The classic three-pillars-blind production incident. Dashboards stay green during peak traffic — error rate steady, p50 fast, four-nines uptime — while customer support phones light up. Metrics count only HTTP 500s, traces sample 10 percent and exclude errors, logs sample 50 percent. We debugged this exact incident shape on multiple payment platforms: every pillar correct in isolation, every pillar blind in the same way.

When All Three Pillars Fail Together

The classic peak-traffic incident pattern we've debugged on payment platforms: dashboards green (low single-digit error rate, fast p50, four-nines uptime), customer support phones lighting up. Composite of incidents, not a single event:

  1. Metrics blind spot: The error rate metric counts only HTTP 500s. Actual failures are HTTP 200s with {"status": "declined"} in the body — application-level failures invisible to infrastructure monitoring.

  2. Traces blind spot: Distributed traces sampled at 10%, and the sample filtered for duration > 5s AND status = success. Payment gateway timeouts eventually return errors, so they never appear in the "slow traces" view. [Beyer et al., 2016]

  3. Logs blind spot: Logs sampled at 50% per endpoint. Half the payment decline logs never make it to disk. [Beyer et al., 2016]

The gateway is rejecting connections under peak load. Three pillars. Three failures. One hour to root cause when the failure modes compound. The rest of this article is about preventing that.

Quick Take

Observability requires correlating metrics (what broke), logs (why), and traces (where). But tools alone don't prevent incidents — you must instrument at service boundaries, never sample errors, and route from metrics → traces → logs with trace ID correlation. Tail-based sampling[OpenTelemetry Sampling] keeps 100% of error traces and slow requests while in our experience cutting trace storage cost by an order of magnitude.

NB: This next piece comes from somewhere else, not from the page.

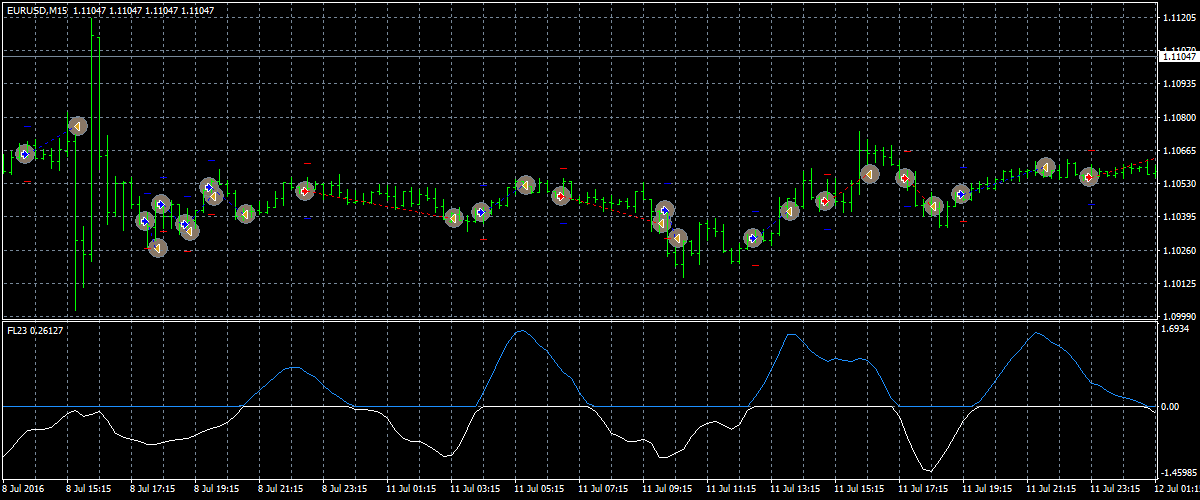Select the 1.10800 price scale label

  • Instrument HTTP handlers with Prometheus histograms[Prometheus Best Practices]; use labels for cardinality control, not raw paths
  • Structure logs as JSON with trace_id propagation; sample INFO at 10-50%, never sample WARN/ERROR
  • Use OpenTelemetry for traces; tail-sample errors and latency > 1s, 1-5% of successes

Triage Flow: Metrics → Traces → Logs

Each pillar answers a different question and costs different amounts. The discipline during an incident is: never start at logs, never alert on traces, never explain "why" with metrics. Route by what you need:

graph LR
    Page[Pager fires] --> M[Metrics<br/>Prometheus, Grafana]
    M -->|What broke?<br/>error rate spike,<br/>latency p99 climb| MetricFound[Identify the SLO<br/>that is breaching]
    MetricFound -->|Need: where<br/>in the request path?| T[Traces<br/>OpenTelemetry, Tempo]
    T -->|Drill into the<br/>slow or failing span| TraceFound[Identify the<br/>service or DB call]
    TraceFound -->|Need: why<br/>exactly?| L[Logs<br/>structured JSON,<br/>trace_id-correlated]
    L -->|Filter by trace_id| Root[Root cause<br/>specific error message]
    Root -.->|Fix or page<br/>the right team| Resolve[Resolve incident]
    style M fill:#dfd
    style T fill:#ffd
    style L fill:#fdd
    style Root fill:#dfd

The diagram is the entire on-call discipline in one picture[OpenTelemetry Sampling]: metrics alert (cheap, always-on), traces locate (sampled but always keep errors), logs explain (most expensive — only correlated by trace_id).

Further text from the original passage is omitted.